Por: Mario Morales

El país de las maravillas

ALGÚN DÍA APRENDEREMOS. ENtonces los periodistas dejaremos de creer que “la prueba reina” luego de un operativo es un cadáver (mejor en primer plano), o una cédula (ojalá antigua), o unos apellidos (que rimen) o declaraciones en caliente (más efectivas si son en exclusiva o en primicia).

Las lecciones son numerosas. Como el anuncio, hace poco, de la muerte del ya tristemente famoso Carlos Julio Ávila, alias Marrano, señalado de ser el autor de la muerte de tres indigenistas norteamericanos en 1999.

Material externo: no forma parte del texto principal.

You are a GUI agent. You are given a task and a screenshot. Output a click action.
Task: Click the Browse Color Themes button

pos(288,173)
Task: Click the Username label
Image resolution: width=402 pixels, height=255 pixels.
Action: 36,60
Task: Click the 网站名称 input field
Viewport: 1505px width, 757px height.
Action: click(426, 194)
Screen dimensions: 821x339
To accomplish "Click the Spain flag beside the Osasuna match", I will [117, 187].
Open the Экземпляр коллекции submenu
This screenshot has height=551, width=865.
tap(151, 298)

La prueba: un par de cédulas y un apellido coincidente. Al revisar, las autoridades descubrieron que el guerrillero abatido era Javier Cárdenas, alias Saúl.

El mismo alias Marrano, ya había sido confundido hace cuatro años con Nelson Vargas Rueda, quien fue extraditado a Estados Unidos y tuvo que ser devuelto al país tras el “pequeño error”.

En el operativo de la muerte de alias Raúl Reyes, se creyó que el otro cadáver traído desde Ecuador era el de alias Julián Conrado, brazo derecho del primero; se trataba del ecuatoriano Franklin Aizalla.

Dos semanas después, el ministro ecuatoriano Larrea fue confundido en una foto en la que el dirigente comunista argentino Echegaray conversaba con alias Raúl Reyes.

También por cédula y parecido fue identificado como Miguel Ángel Mejía Múnera, el narco dado de baja hace quince días; pero era su hermano mellizo Víctor.

Claro, la responsabilidad no es sólo nuestra, enfaticemos. Pero tenemos que repasar para no repetir este semestre plagado de rojos o gaffes, como en francés les dicen a las metidas de pata, por culpa de la premura, de confianza ciega o de ingenuidad.

Estamos de afán, pero no sólo con errores la letra entra.